◆ **WHAT YOU WILL DO**: In the service lifecycle guidelines below, what flag does TaskEngine use to mark itself unrestartable after a timed-out stop?

◆ **SELECTED EXTRACT**:
· · · · · · ·

Services with async start() / stop() methods MUST:

  1. Use a dedicated self._lifecycle_lock: asyncio.Lock to serialise the _running check-and-set and any background-task spawn / drain sequence.
  2. Hold the lock across the full body of both start() and stop(), so that a racing start cannot see _running=False mid-drain and spawn a new task that the outgoing stop never waits on.
  3. Scope the lifecycle lock separately from any hot-path lock (_metrics_lock, _cooldown_lock, bus _lock, TaskEngine's _admission_lock) so normal traffic is not serialised against lifecycle transitions.

Drain timeout + unrestartable flag

For services whose stop() drains across await boundaries, wrap the drain in asyncio.wait_for(..., timeout=hard_deadline) so the lock cannot be held indefinitely if a drain stage hangs post-cancel.

After a timed-out stop the service MUST mark itself unrestartable (set self._stop_failed = True or equivalent; TaskEngine uses _unrestartable) and the next start() MUST refuse to start until a fresh instance is constructed. Otherwise a late start() can stack a second generation of background tasks on top of orphaned ones that ignored cancellation.

Canonical examples

  • TaskEngine (engine/task_engine.py)
  • MessageBusBridge (api/bus_bridge.py)
  • SettingsChangeDispatcher (settings/dispatcher.py)

· · · · · · ·

◆ **SUPPLIED RECORDS**:
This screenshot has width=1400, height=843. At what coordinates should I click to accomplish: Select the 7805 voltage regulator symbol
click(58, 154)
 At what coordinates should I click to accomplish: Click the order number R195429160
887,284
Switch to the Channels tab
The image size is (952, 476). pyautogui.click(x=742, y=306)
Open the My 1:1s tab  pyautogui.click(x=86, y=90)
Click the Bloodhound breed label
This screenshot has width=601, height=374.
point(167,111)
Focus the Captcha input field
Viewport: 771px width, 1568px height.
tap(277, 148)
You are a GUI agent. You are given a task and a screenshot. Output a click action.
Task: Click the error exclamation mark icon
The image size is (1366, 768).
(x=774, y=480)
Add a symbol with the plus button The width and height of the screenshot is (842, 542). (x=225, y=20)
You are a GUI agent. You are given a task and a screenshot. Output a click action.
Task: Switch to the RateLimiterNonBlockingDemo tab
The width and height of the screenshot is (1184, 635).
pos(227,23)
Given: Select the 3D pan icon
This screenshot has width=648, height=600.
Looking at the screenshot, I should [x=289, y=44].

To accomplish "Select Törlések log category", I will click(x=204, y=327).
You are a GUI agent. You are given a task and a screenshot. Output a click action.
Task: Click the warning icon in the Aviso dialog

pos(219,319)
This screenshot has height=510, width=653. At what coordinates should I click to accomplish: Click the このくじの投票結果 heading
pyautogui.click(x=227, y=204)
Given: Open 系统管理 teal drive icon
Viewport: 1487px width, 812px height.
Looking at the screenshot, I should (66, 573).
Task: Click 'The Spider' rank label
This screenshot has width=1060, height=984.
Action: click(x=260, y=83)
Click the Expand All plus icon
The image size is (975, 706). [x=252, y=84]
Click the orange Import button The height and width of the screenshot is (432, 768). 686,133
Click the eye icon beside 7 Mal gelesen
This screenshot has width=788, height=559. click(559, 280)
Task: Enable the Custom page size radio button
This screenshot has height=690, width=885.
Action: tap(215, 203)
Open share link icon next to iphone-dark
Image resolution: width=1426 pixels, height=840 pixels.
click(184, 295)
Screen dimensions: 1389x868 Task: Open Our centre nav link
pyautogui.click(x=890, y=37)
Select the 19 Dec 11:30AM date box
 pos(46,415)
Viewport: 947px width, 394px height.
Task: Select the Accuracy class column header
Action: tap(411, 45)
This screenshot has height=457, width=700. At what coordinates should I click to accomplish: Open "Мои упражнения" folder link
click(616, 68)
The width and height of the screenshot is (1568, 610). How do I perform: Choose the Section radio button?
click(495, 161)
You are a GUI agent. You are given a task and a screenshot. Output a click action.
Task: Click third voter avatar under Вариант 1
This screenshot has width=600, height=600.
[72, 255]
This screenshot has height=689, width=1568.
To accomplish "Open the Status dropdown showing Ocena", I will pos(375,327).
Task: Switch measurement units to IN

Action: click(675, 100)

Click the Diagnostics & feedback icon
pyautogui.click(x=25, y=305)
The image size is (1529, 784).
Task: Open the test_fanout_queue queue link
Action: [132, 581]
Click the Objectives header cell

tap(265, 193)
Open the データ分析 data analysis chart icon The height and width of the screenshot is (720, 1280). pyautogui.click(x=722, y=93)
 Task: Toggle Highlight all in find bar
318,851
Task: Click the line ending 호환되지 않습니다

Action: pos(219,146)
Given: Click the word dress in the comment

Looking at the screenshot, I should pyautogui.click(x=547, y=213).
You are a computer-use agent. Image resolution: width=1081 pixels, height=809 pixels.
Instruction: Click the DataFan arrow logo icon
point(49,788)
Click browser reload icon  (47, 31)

· · · · · · ·

◆ **FINISHED TASK**: TaskEngine uses _unrestartable.